小任务 1: 照抄下面讲 HAN 模型的文章中的一段：从含有“该模型有两个层次的 attention 机制，分别存在于词层次”的地方开始，抄到“的 attention 层。”为止。
小任务 2: 把下面所有记录逐行重写一遍，里面的要求也照原样保留，只把答案中的每个坐标数字都加上 -67。

正文段落:
HAN for Document Classification 阅读和实现有点老但是很经典的一篇论文，最近重新读了一遍。

论文来源：NAACL 2016

论文链接：Hierarchical Attention Networks for Document Classification

有点老但是很经典的一篇论文，最近重新读了一遍。

HAN (Hierarchical Attention Networks for Document Classification) 是一个针对文本分类任务的层次化 attention 模型。它有两个显著的特点：

通过"词-句子-文章"的层次化结构来表示一篇文本。
该模型有两个层次的 attention 机制，分别存在于词层次 (word level) 和句子层次 (sentence level)。从而使该模型具有对文本中重要性不同的句子和词的能力给予不同 "注意力" 的能力。

HAN 模型的灵感来源于人在阅读 document 的时候，不同的词和句子对人理解 document 信息有不同的影响。因为，词和句子的重要性是和上下文息息相关的，即使是相同的词和句子，在不同的上下文中重要性也不一样。人在阅读一篇文章时，对 document 不同的内容是有着不同的注意度的。

由此，本文在 attention 机制的基础上，联想到 document 是一个层次化的结构，提出用词向量来表示句子向量，再由句子向量表示 document 向量，并且在词层次和句子层次分别引入 attention 操作的模型。实验表明，HAN 模型相比与它同时期的其他模型，实验指标大幅提升。

今天，我们来介绍一下 HAN 模型。

模型概述

HAN 的模型结构如下所示，它包含一个词序列编码器，一个 word level 的 attention 层，一个句子序列编码器，一个 sentence level 的 attention 层。

基于 GRU 的词序列编码器

不再赘述了，以前介绍过好多遍，一个简单的 BiGRU。

层次化 attention

词编码器（Word Encoder）

由词序列组成 $w_{it}$ , $t\in [0,T]$ 组成的句子，首先把词转化成词向量， $x_{it}=W_{e}w_{it}$ ，然后用双向的 GRU 网络，可以将正向和反向的上下文信息结合起来，获得隐藏层输出。

$x_{it}=W_{e}w_{it},t\in[1,T]$

$\overrightarrow{h_{it}}=\overrightarrow{GRU}({x_{it}})$

$\overleftarrow{h_{it}}=\overleftarrow{GRU}({x_{it}})$

对于一个给定的词语 $w_{it}$ , 经过 GRU 网络后，获得了一种新的表示: $h_{it}=[\overrightarrow{h_{it}},\overleftarrow{h_{it}}]$

$h_{it}$ 包含了 $w_{it}$ 周围两个方向的信息。

输入材料:
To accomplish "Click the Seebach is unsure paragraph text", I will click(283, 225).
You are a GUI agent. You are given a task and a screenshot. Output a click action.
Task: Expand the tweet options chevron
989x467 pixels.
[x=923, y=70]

任务解答 1:
该模型有两个层次的 attention 机制，分别存在于词层次 (word level) 和句子层次 (sentence level)。从而使该模型具有对文本中重要性不同的句子和词的能力给予不同 "注意力" 的能力。

HAN 模型的灵感来源于人在阅读 document 的时候，不同的词和句子对人理解 document 信息有不同的影响。因为，词和句子的重要性是和上下文息息相关的，即使是相同的词和句子，在不同的上下文中重要性也不一样。人在阅读一篇文章时，对 document 不同的内容是有着不同的注意度的。

由此，本文在 attention 机制的基础上，联想到 document 是一个层次化的结构，提出用词向量来表示句子向量，再由句子向量表示 document 向量，并且在词层次和句子层次分别引入 attention 操作的模型。实验表明，HAN 模型相比与它同时期的其他模型，实验指标大幅提升。

今天，我们来介绍一下 HAN 模型。

模型概述

HAN 的模型结构如下所示，它包含一个词序列编码器，一个 word level 的 attention 层，一个句子序列编码器，一个 sentence level 的 attention 层。

任务解答 2:
To accomplish "Click the Seebach is unsure paragraph text", I will click(216, 158).
You are a GUI agent. You are given a task and a screenshot. Output a click action.
Task: Expand the tweet options chevron
989x467 pixels.
[x=856, y=3]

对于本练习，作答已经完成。